### EXERCISE DIRECTIONS
Copy the records below exactly, leaving out every picture.

*** Opening SUPPLIED RECORDS ***

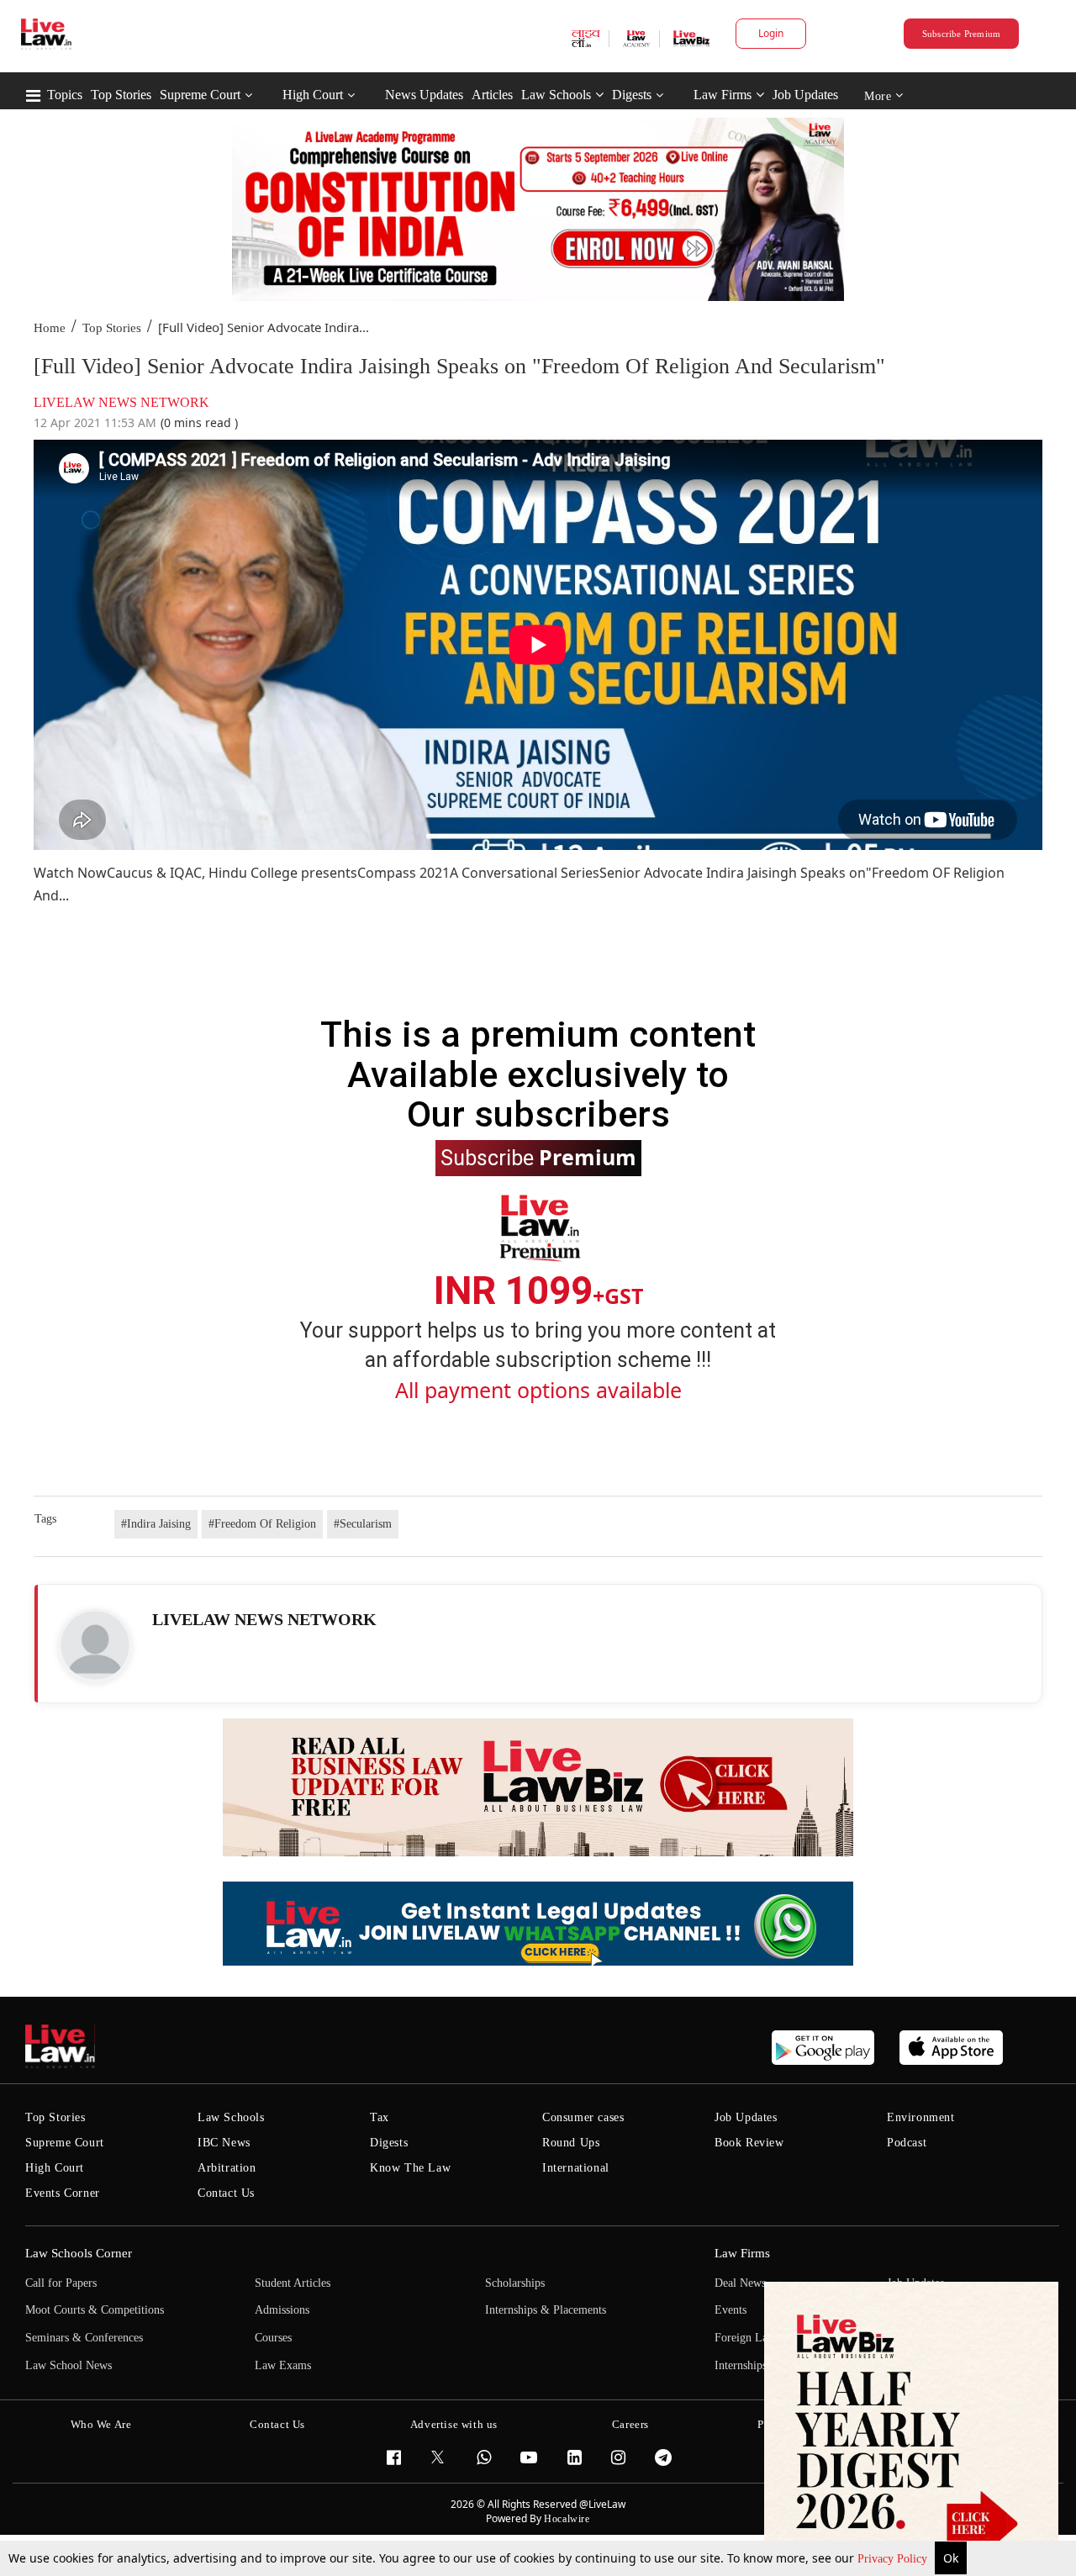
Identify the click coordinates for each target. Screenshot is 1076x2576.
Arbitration (227, 2168)
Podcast (906, 2142)
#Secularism (363, 1524)
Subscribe (538, 1157)
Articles (492, 94)
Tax (379, 2117)
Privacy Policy (894, 2558)
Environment (921, 2117)
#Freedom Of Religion (262, 1524)
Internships (741, 2365)
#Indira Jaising (156, 1524)
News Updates (424, 94)
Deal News (740, 2283)
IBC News (224, 2142)
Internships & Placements (545, 2310)
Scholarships (515, 2283)
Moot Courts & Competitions (94, 2310)
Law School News (68, 2365)
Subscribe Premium (961, 34)
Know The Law (410, 2168)
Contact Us (226, 2193)
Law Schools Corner (78, 2253)
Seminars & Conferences (84, 2337)
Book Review (749, 2142)
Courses (273, 2337)
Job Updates (805, 94)
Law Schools (556, 94)
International (575, 2168)
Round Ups (570, 2142)
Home (50, 328)
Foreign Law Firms (761, 2337)
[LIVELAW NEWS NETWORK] (95, 1645)
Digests (631, 94)
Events (730, 2310)
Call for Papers (61, 2283)
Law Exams (283, 2365)
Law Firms (723, 94)
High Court (312, 94)
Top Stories (121, 94)
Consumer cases (583, 2117)
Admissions (282, 2310)
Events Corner (62, 2193)
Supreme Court (200, 94)
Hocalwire (566, 2519)
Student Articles (292, 2283)
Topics (64, 94)
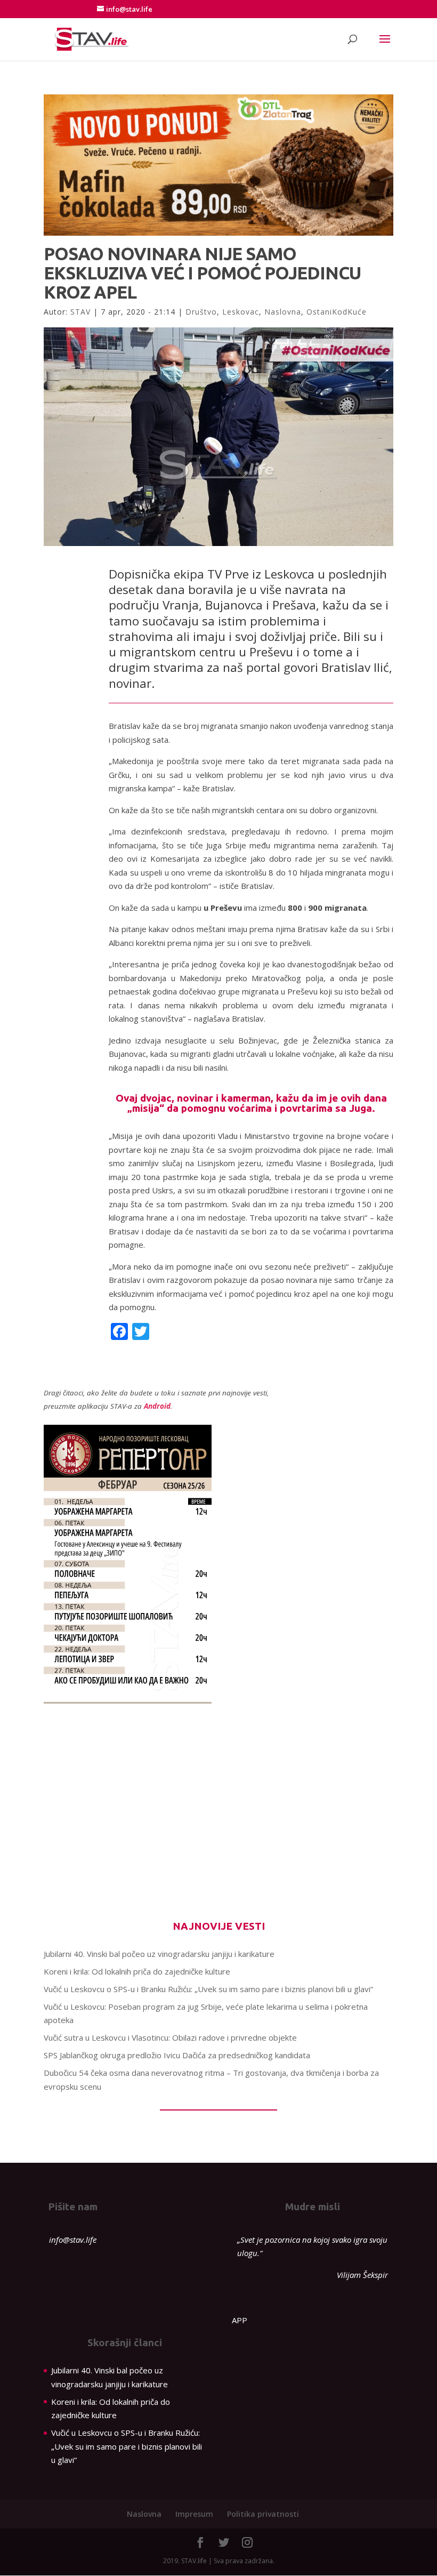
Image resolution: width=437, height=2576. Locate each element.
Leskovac (240, 312)
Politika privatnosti (263, 2514)
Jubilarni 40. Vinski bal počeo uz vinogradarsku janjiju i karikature (159, 1953)
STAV (80, 312)
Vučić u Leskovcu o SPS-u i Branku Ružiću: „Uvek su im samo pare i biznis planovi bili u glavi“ (208, 1989)
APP (239, 2320)
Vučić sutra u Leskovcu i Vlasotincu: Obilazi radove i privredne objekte (170, 2037)
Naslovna (282, 312)
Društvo (201, 312)
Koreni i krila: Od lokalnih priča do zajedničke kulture (137, 1971)
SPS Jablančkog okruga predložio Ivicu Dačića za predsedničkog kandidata (177, 2055)
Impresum (194, 2514)
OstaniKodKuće (336, 312)
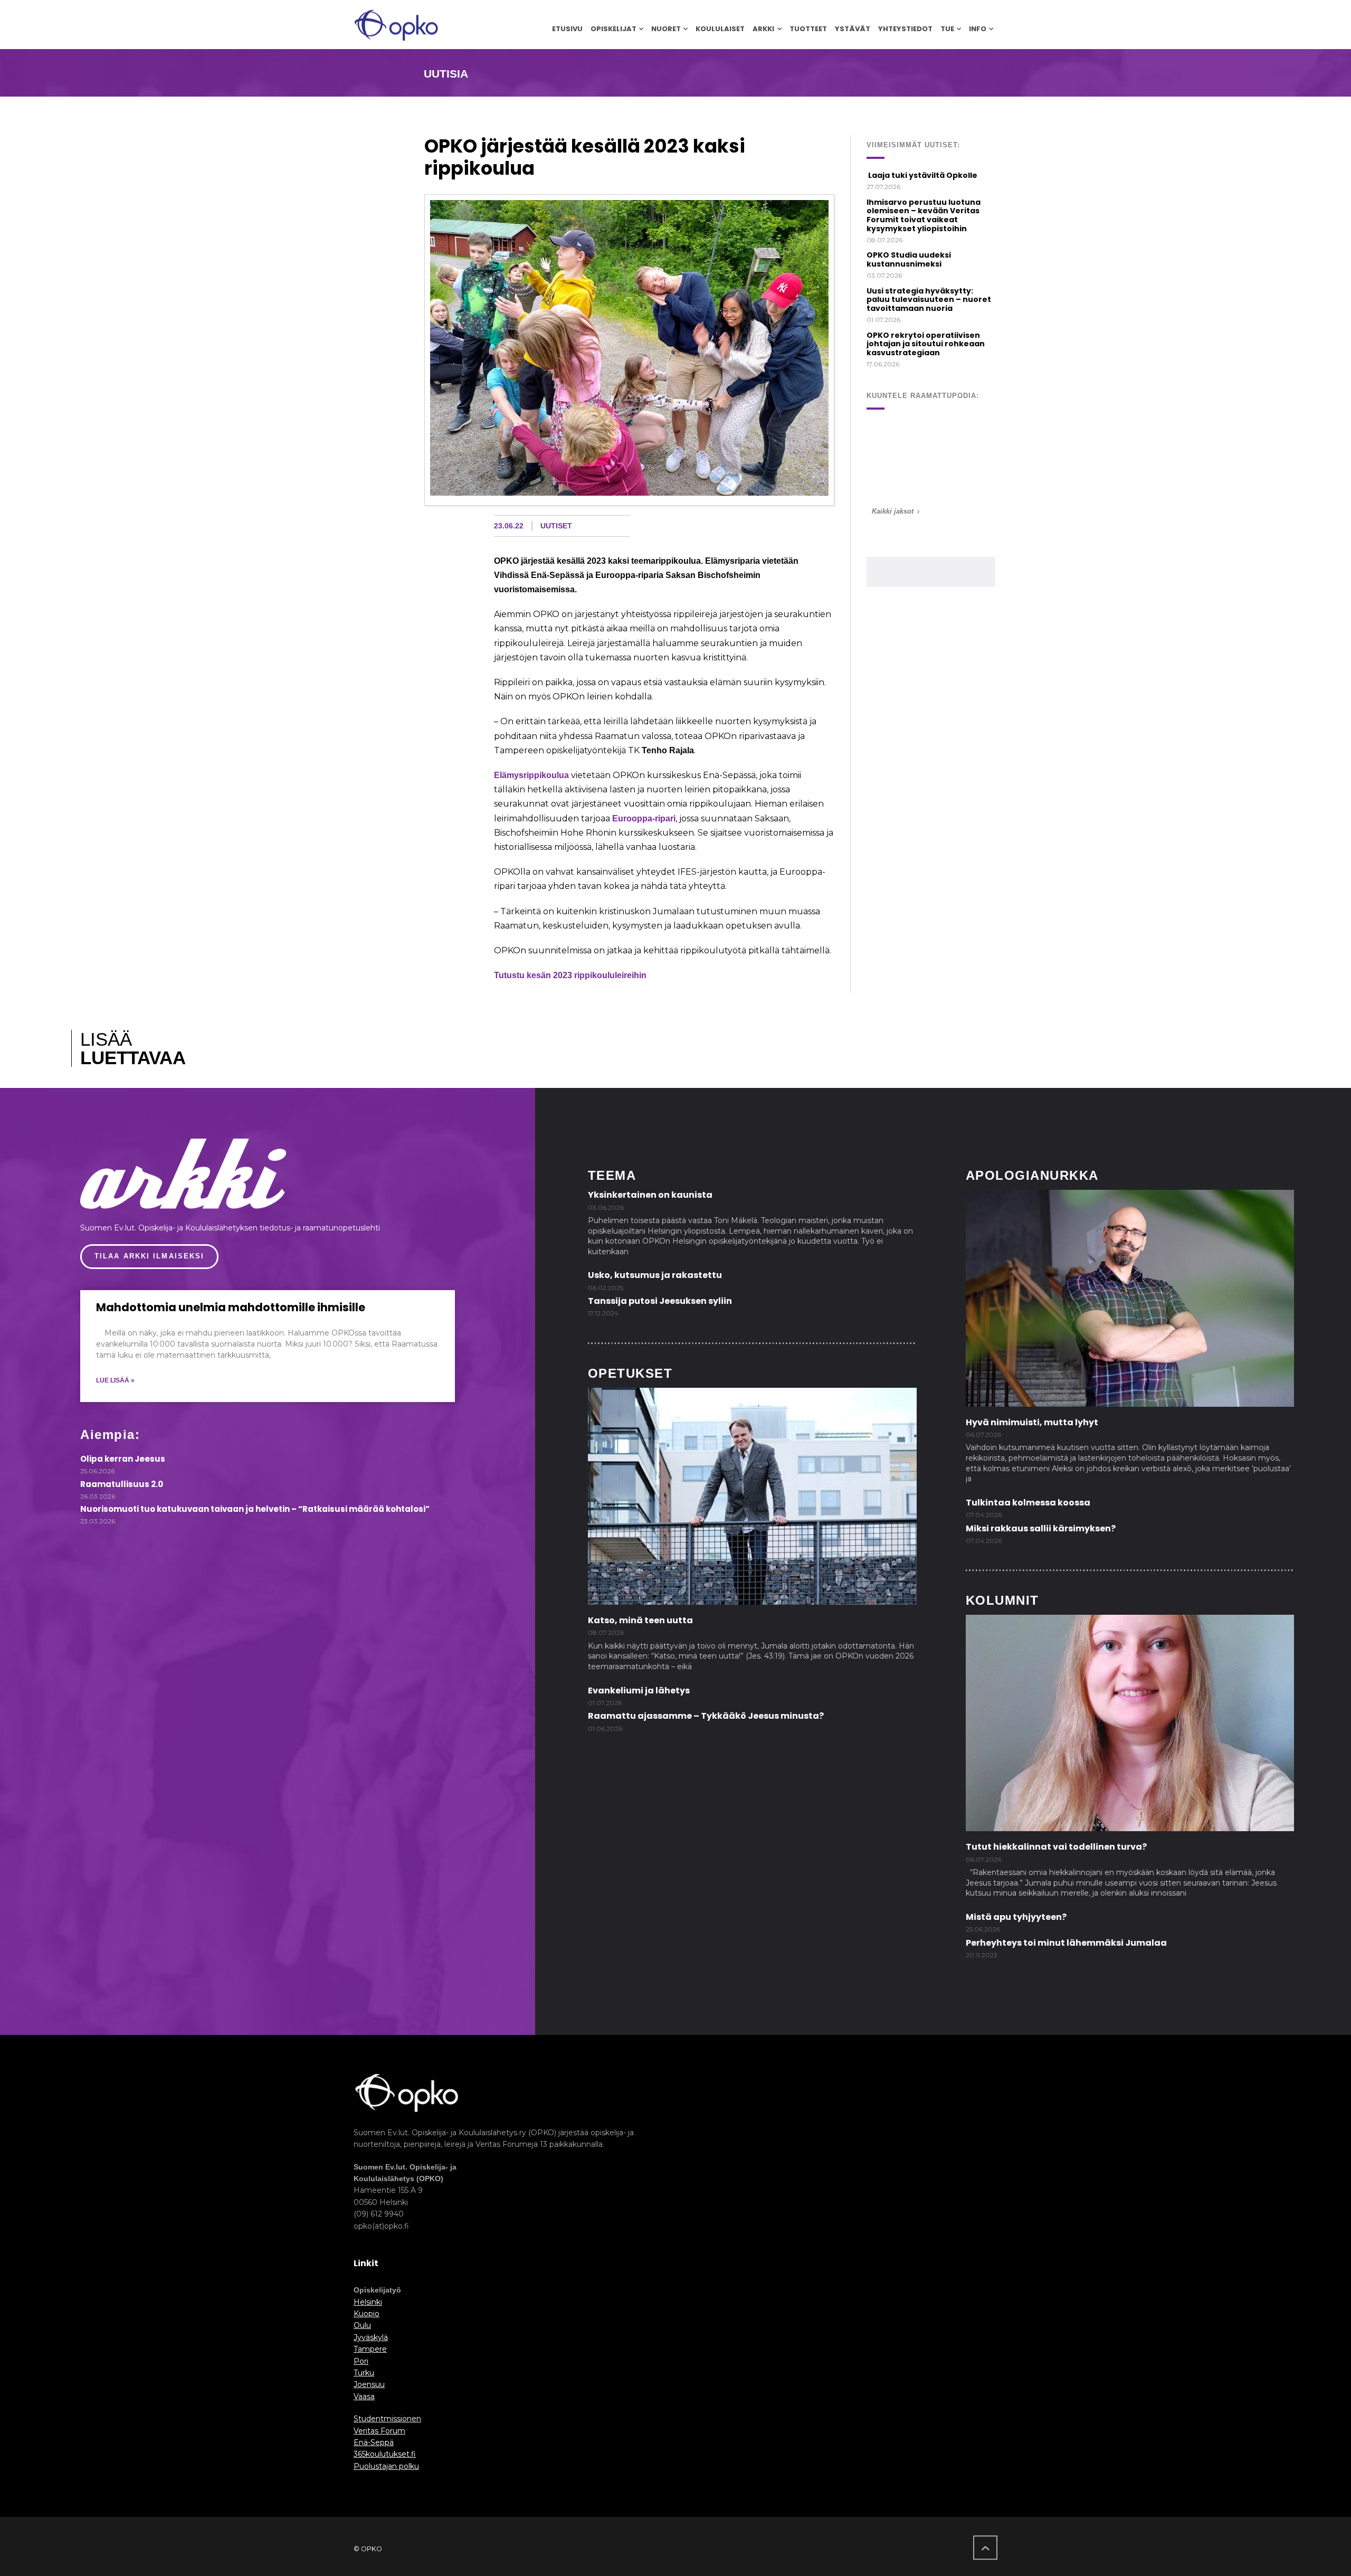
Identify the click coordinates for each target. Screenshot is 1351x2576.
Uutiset (556, 526)
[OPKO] (396, 24)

*** Closing SUPPLIED RECORDS ***

### ANSWER TO THIS EXERCISE
Identify the click coordinates for each target. Screenshot is 1076x2576.
Arbitration (227, 2168)
Podcast (906, 2142)
#Secularism (363, 1524)
Subscribe (538, 1157)
Articles (492, 94)
Tax (379, 2117)
Privacy Policy (894, 2558)
Environment (921, 2117)
#Freedom Of Religion (262, 1524)
Internships (741, 2365)
#Indira Jaising (156, 1524)
News Updates (424, 94)
Deal News (740, 2283)
IBC News (224, 2142)
Internships & Placements (545, 2310)
Scholarships (515, 2283)
Moot Courts & Competitions (94, 2310)
Law School News (68, 2365)
Subscribe Premium (961, 34)
Know The Law (410, 2168)
Contact Us (226, 2193)
Law Schools Corner (78, 2253)
Seminars & Conferences (84, 2337)
Book Review (749, 2142)
Courses (273, 2337)
Job Updates (805, 94)
Law Schools (556, 94)
International (575, 2168)
Round Ups (570, 2142)
Home (50, 328)
Foreign Law Firms (761, 2337)
[LIVELAW NEWS NETWORK] (95, 1645)
Digests (631, 94)
Events (730, 2310)
Call for Papers (61, 2283)
Law Exams (283, 2365)
Law Firms (723, 94)
High Court (312, 94)
Top Stories (121, 94)
Consumer cases (583, 2117)
Admissions (282, 2310)
Events Corner (62, 2193)
Supreme Court (200, 94)
Hocalwire (566, 2519)
Student Articles (292, 2283)
Topics (64, 94)
Image resolution: width=437, height=2576. Locate each element.
Leskovac (240, 312)
Politika privatnosti (263, 2514)
Jubilarni 40. Vinski bal počeo uz vinogradarsku janjiju i karikature (159, 1953)
STAV (80, 312)
Vučić u Leskovcu o SPS-u i Branku Ružiću: „Uvek su im samo pare i biznis planovi bili u glavi“ (208, 1989)
APP (239, 2320)
Vučić sutra u Leskovcu i Vlasotincu: Obilazi radove i privredne objekte (170, 2037)
Naslovna (282, 312)
Društvo (201, 312)
Koreni i krila: Od lokalnih priča do zajedničke kulture (137, 1971)
SPS Jablančkog okruga predložio Ivicu Dačića za predsedničkog kandidata (177, 2055)
Impresum (194, 2514)
OstaniKodKuće (336, 312)
Identify the click coordinates for each target. Screenshot is 1351x2576.
Uutiset (556, 526)
[OPKO] (396, 24)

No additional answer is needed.